TASK STATEMENT:
Please restate the records below verbatim, omitting every image they hold.

PROVIDED DATA:
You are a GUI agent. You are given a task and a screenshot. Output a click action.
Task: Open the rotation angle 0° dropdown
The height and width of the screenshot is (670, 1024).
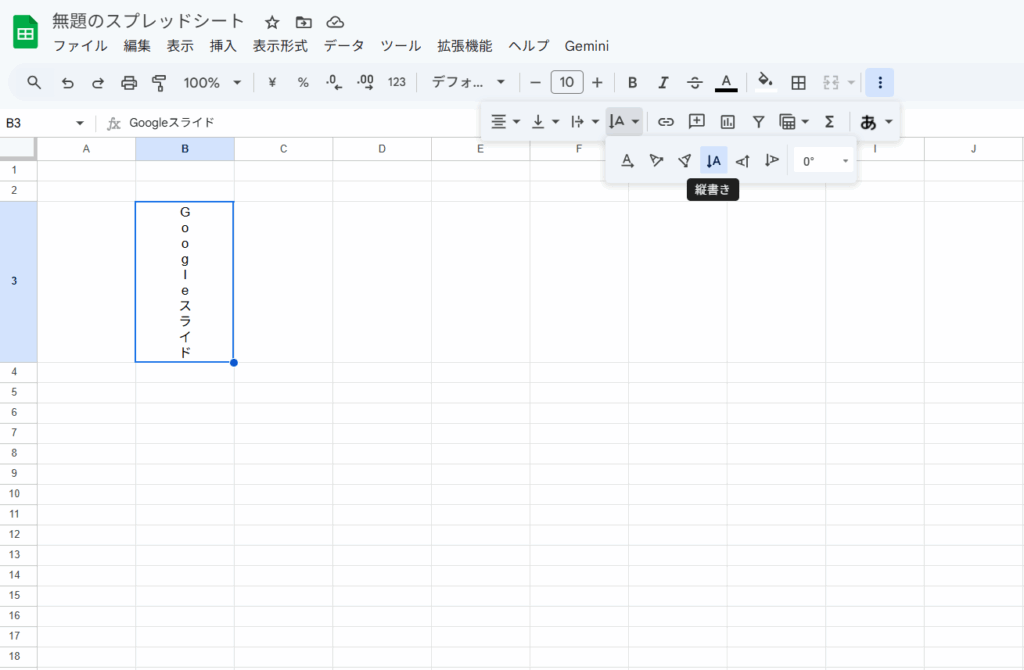coord(825,160)
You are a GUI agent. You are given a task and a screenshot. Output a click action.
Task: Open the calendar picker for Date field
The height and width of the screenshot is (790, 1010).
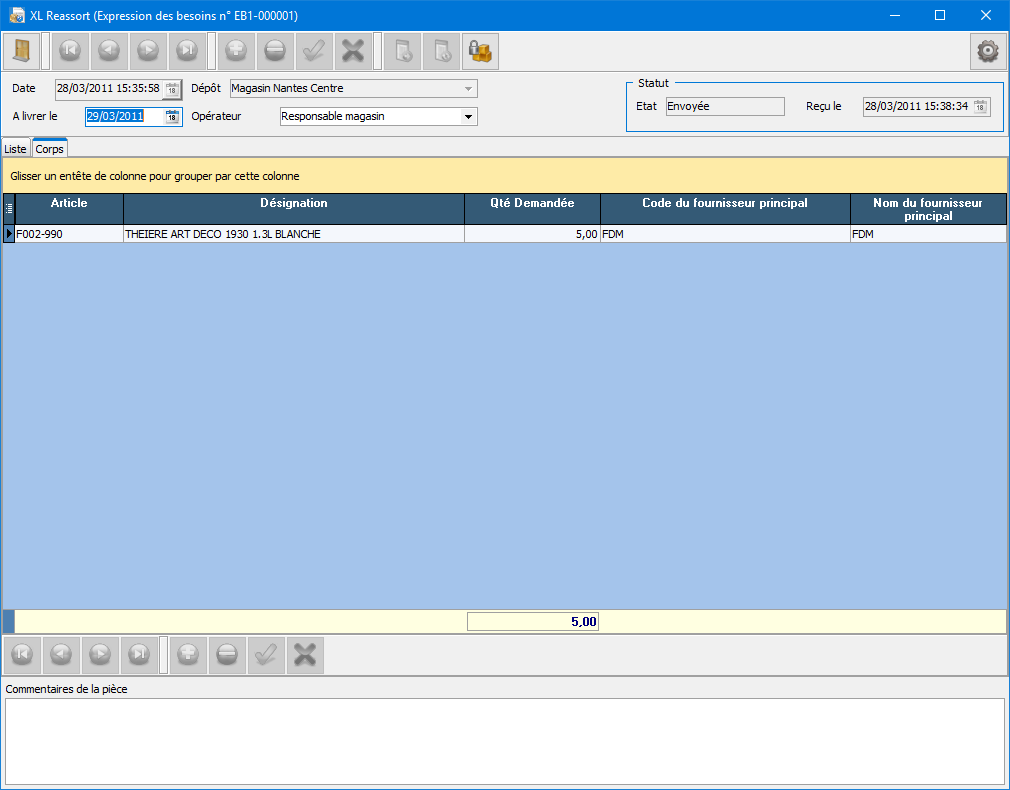[172, 89]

YOUR SOLUTION:
You are a GUI agent. You are given a task and a screenshot. Output a click action.
Task: Open the rotation angle 0° dropdown
The height and width of the screenshot is (670, 1024).
coord(825,160)
You are a GUI agent. You are given a task and a screenshot. Output a click action.
Task: Open the calendar picker for Date field
The height and width of the screenshot is (790, 1010).
[172, 89]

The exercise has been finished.